> WHAT YOU WILL DO
Only the lines from the one containing "211x205 pixels. At" through the end of the entries are wanted, retyped exactly and without pictures.

════════════════

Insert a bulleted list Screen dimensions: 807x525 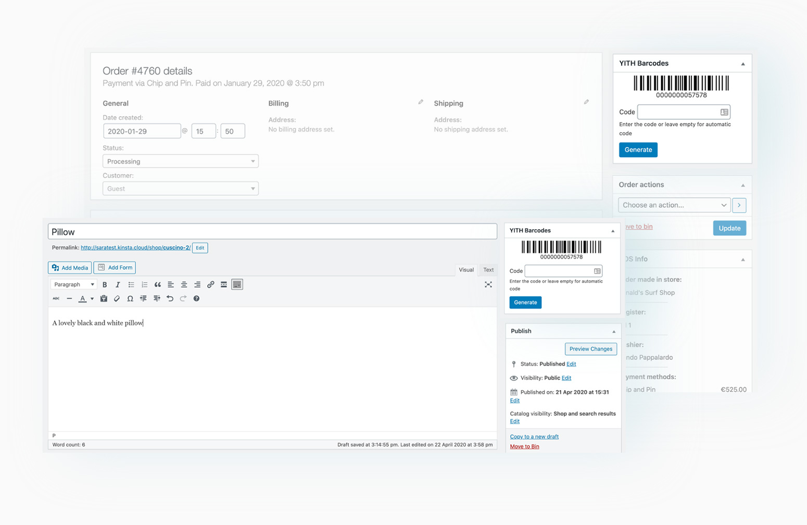point(131,284)
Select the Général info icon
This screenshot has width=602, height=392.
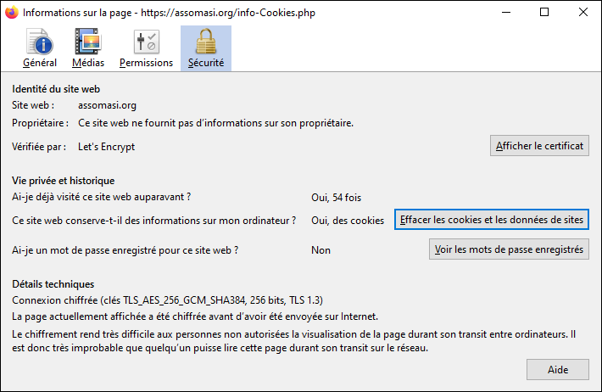click(40, 41)
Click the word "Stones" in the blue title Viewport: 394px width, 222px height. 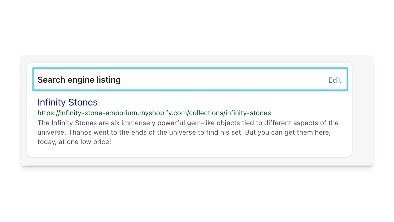[x=83, y=102]
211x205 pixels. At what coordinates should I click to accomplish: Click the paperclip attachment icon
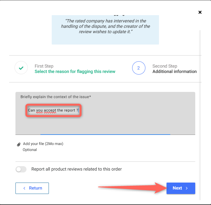[x=19, y=144]
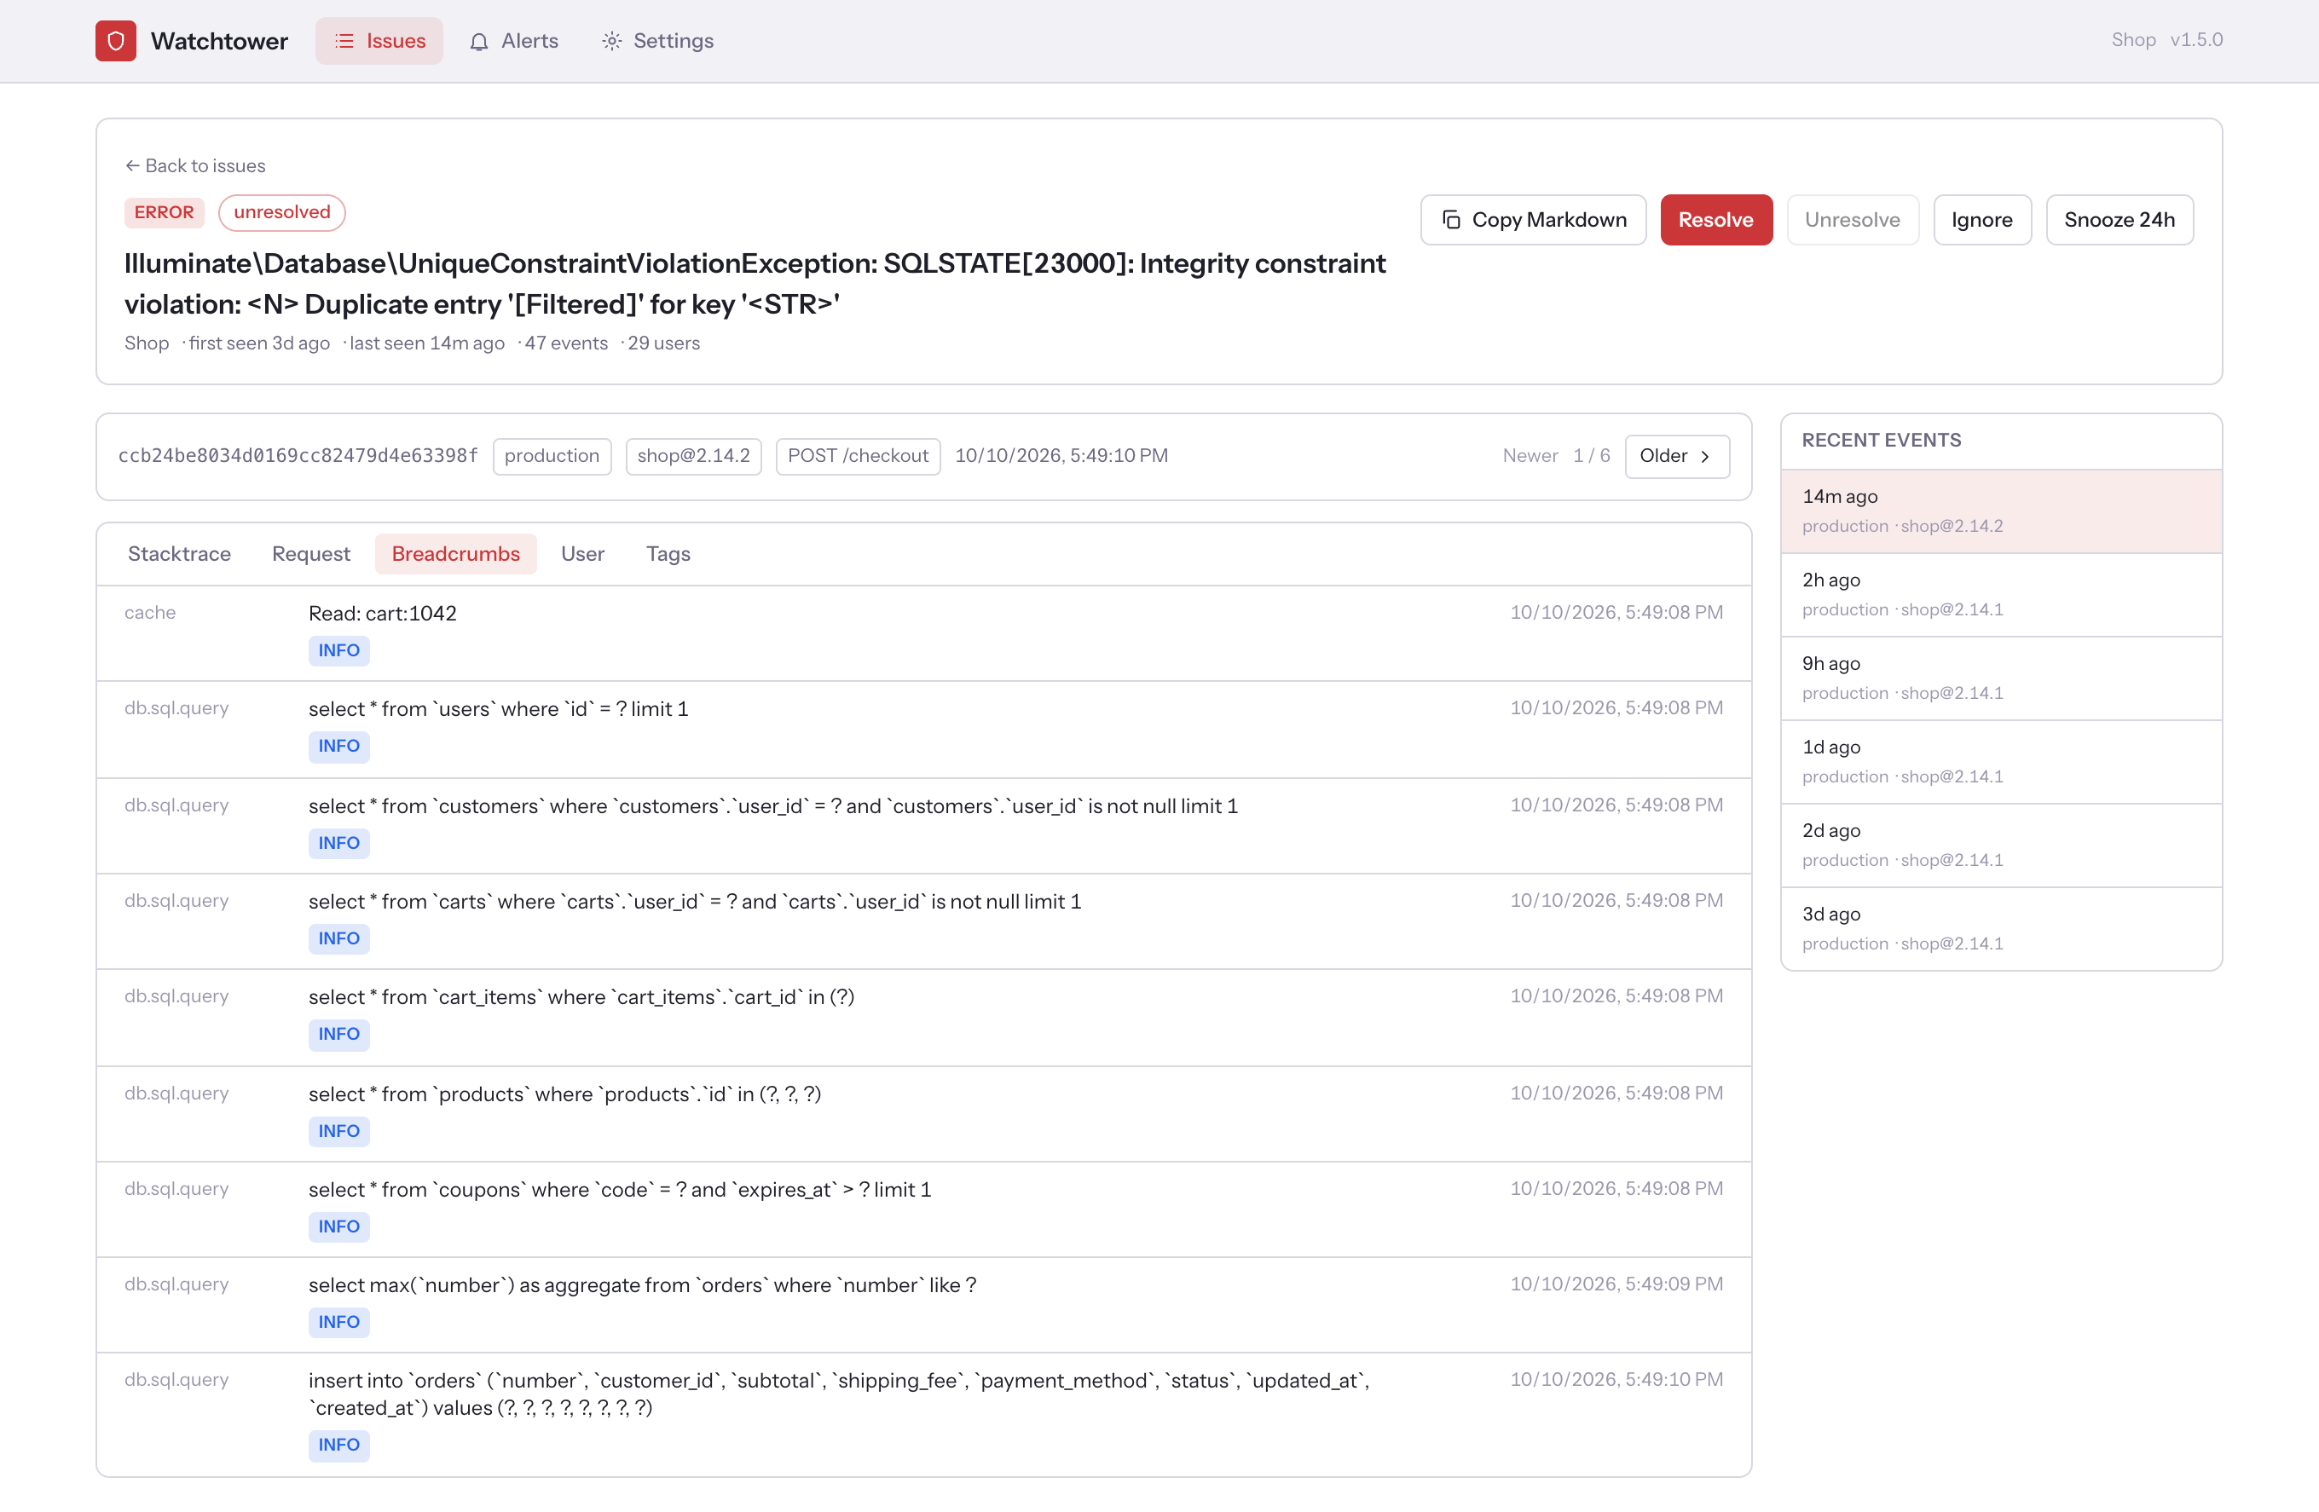Click the Issues list icon in navbar

(x=344, y=41)
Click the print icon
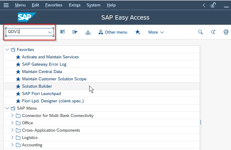The height and width of the screenshot is (150, 231). [x=226, y=32]
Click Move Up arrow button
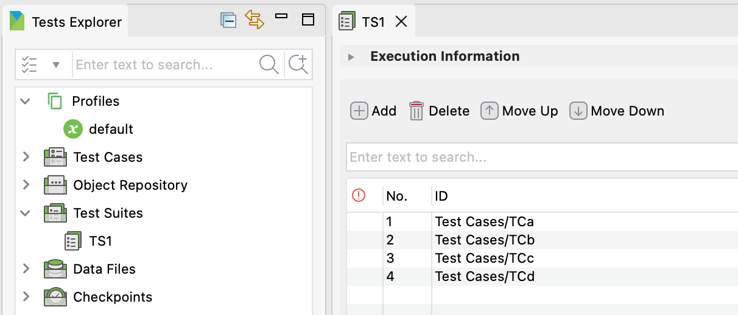Screen dimensions: 738x315 pos(519,111)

════════════════

> EXERCISE OUTPUT
211x205 pixels. At what coordinates should I click to accomplish: Click the paperclip attachment icon
[x=19, y=144]
Click the Issues list icon in navbar

(x=344, y=41)
Click the print icon
The height and width of the screenshot is (150, 231). [x=226, y=32]
Click Move Up arrow button
Screen dimensions: 738x315 pos(519,111)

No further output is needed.